A riprova di ciò, il Jerusalem Post riporta la testimonianza del giornalista Robby Berman, spesso visto guidare nel ruolo di guida turistica i fedeli cristiani attraverso i luoghi santi. Berman denuncia la pratica descrivendola come fortemente radicata fa i coloni sionisti ortodossi . Il giornalista condivide una storia raccapricciante ed emblematica ricordando nell’intervista di quando chiese ad un bambino ebreo ortodosso di 10 anni perché avesse sputato addosso cristiani: “è la halakha (la legge religiosa ebraica),” rispose il bambino.

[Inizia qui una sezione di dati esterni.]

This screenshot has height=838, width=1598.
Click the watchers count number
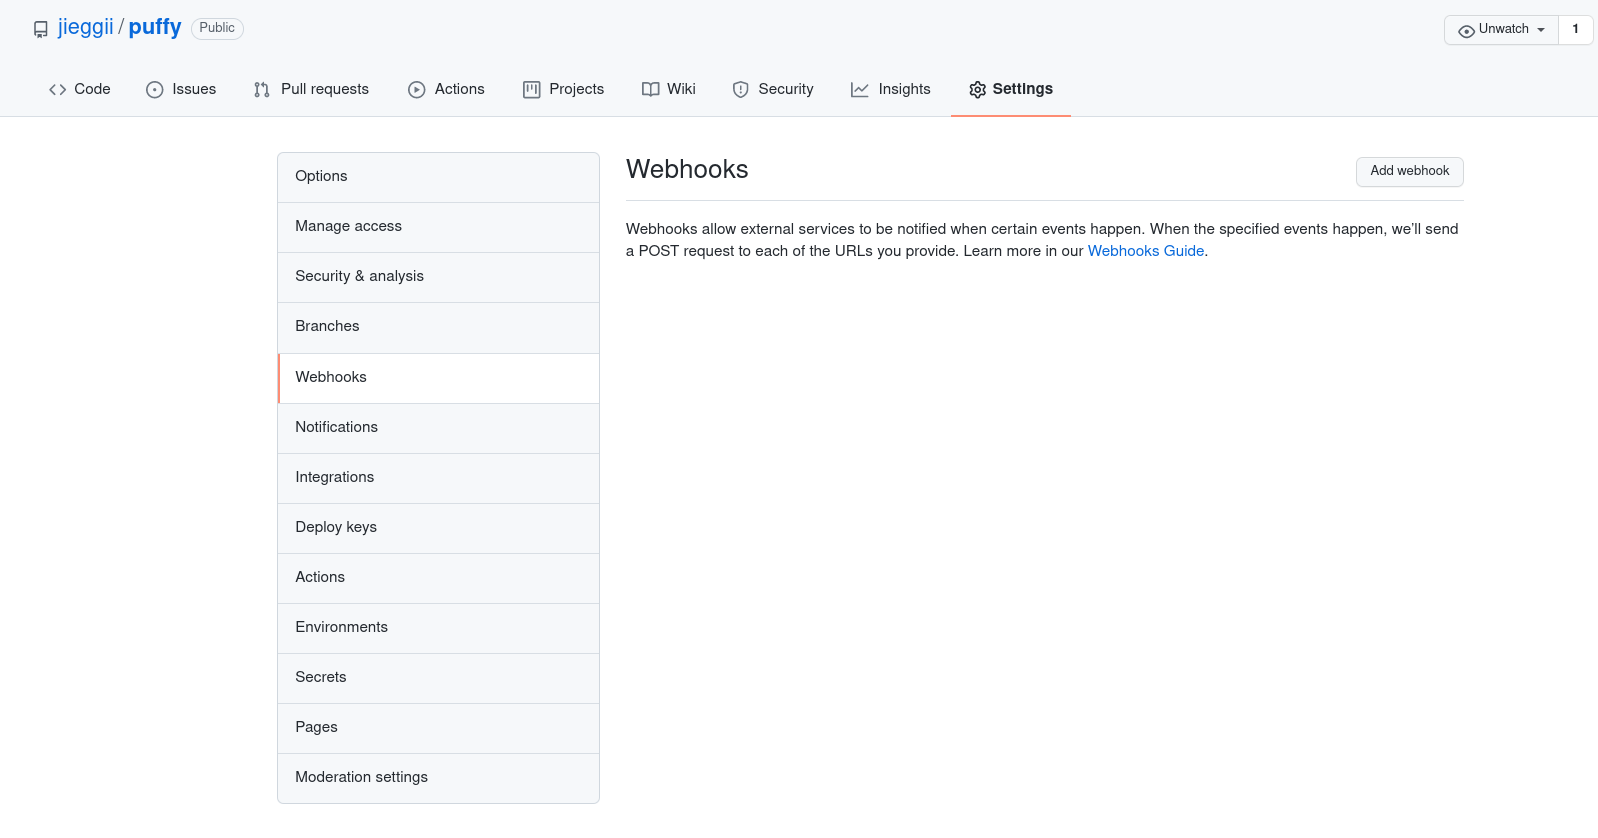[1575, 30]

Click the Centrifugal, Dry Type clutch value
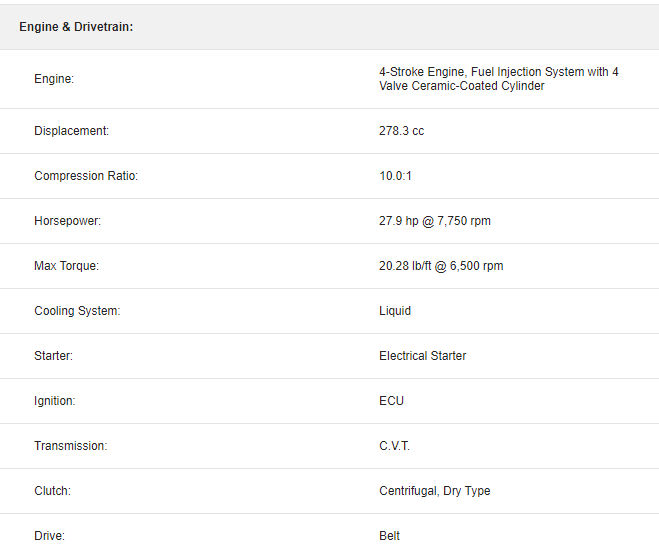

Le ragioni dottrinali del gesto sono spiegate in parte dalla gravità dell’idolatria nell’ebraismo e dall’identificare nella dottrina della trinità un caso di idolatria. Quest’ultimo punto è in comune anche con la teologia islamica con la differenza che l’Islam non solo riconosce Gesù figlio di Maria come Messia ma attribuisce ai Cristiani il rango speciale di Gente del Libro quali custodi del messaggio di Gesù nel Vangelo. Osservando la pratica religiosa degli ebrei in tutto il mondo è chiaro che il gesto va oltre i presunti motivi dottrinali trovando una più solida giustificazione nel sistema dell’odio apartheid instaurato dall’occupazione in Palestina.
I cristiani in Palestina durante la leadership islamica non hanno mai subito le oppressioni sistemiche che il regime apartheid riserva oggi a chiunque si opponga alla sua stretta. Tale è il caso che Bernard Lewis, rinomato professore emerito di studi del Vicino Oriente presso la Princeton University, arrivò ad affermare che la vita dei cristiani nella Palestina islamica era “molto più facile che per i non-cristiani o persino i cristiani eterodossi nell’Europa (cattolica) medievale.” (Lewis, 1984).
Nel frattempo, mentre i gesti di umiliazione e violenza dei coloni sionisti in Palestina non rimangono che ‘usanze’ che i nostri media non denunceranno mai, continueremo invece ad essere bombardati dalla diffamazione propagandistica che ‘sputa’ sui bambini palestinesi uccisi dal regime apartheid sionista definendoli imperdonabilmente come ‘’terroristi’’ .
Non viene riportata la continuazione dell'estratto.